Datuk Ruben Emir Gnanalingam bin Abdullah, the Executive Chairman and Group Managing Director of Westports, commented, “Westports reached a significant milestone during the third quarter of 2024. The Company celebrated its 30th anniversary with a Gala Dinner, as we expressed our appreciation and recognition to our clients, partners, vendors, and stakeholders who have contributed to the Company’s success. The Malaysia Book Of Records also certified Westports for having the longest linear berth, with a total length of 6,585 metres.”


Datuk Ruben further shared that “The Westports 2 Container Terminal Expansion from CT10 to CT17 has commenced following a groundbreaking ceremony officiated by Y.A.B. Dato’ Seri Anwar Bin Ibrahim, the Prime Minister of Malaysia, on 27th September 2024. Westports 2 will eventually nearly double the current 14 million TEUs handling yard capacity to 28 million TEUs. Westports has committed and will invest and maintain Port Klang as one of the region’s biggest and most competitive mega-transhipment hubs and Malaysia’s premier gateway shipping port. Port Klang was ranked the 11th busiest container port in the world.”
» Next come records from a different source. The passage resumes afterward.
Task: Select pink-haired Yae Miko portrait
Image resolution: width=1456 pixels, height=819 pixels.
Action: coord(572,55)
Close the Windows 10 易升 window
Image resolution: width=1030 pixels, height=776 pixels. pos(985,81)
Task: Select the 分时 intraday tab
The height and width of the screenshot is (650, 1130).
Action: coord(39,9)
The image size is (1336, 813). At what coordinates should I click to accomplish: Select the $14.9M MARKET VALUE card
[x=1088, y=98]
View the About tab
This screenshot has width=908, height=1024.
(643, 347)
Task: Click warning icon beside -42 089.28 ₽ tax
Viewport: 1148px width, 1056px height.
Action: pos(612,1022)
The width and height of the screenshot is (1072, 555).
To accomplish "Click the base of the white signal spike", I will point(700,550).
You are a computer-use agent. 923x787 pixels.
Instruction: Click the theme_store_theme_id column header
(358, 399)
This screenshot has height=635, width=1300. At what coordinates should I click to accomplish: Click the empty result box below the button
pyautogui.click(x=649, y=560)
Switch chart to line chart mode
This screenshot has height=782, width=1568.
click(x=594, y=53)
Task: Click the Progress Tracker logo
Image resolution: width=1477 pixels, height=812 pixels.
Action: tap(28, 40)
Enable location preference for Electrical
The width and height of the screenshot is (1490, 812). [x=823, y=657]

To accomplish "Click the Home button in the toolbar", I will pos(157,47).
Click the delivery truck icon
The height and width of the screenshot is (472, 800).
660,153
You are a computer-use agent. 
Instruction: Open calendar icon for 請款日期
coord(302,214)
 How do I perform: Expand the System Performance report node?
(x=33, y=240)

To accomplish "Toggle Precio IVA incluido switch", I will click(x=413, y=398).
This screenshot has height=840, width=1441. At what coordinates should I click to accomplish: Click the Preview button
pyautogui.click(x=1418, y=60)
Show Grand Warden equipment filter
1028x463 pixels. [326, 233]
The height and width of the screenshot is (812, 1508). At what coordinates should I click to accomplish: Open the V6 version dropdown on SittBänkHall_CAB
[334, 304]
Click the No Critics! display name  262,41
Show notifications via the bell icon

He added that “Westports founder, my father, the late Tan Sri Datuk Gnanalingam, built strong relationships with the community of Pulau Indah to ensure that they also benefit from its successes. Westports had adopted Pulau Indah at the core of its CSR initiative right from the beginning. To mark our anniversary celebration and continued dedication towards community investment, we will increase our CSR commitment and programmes by allocating a minimum of RM1.0 million annually for Pulau Indah and its surrounding areas.”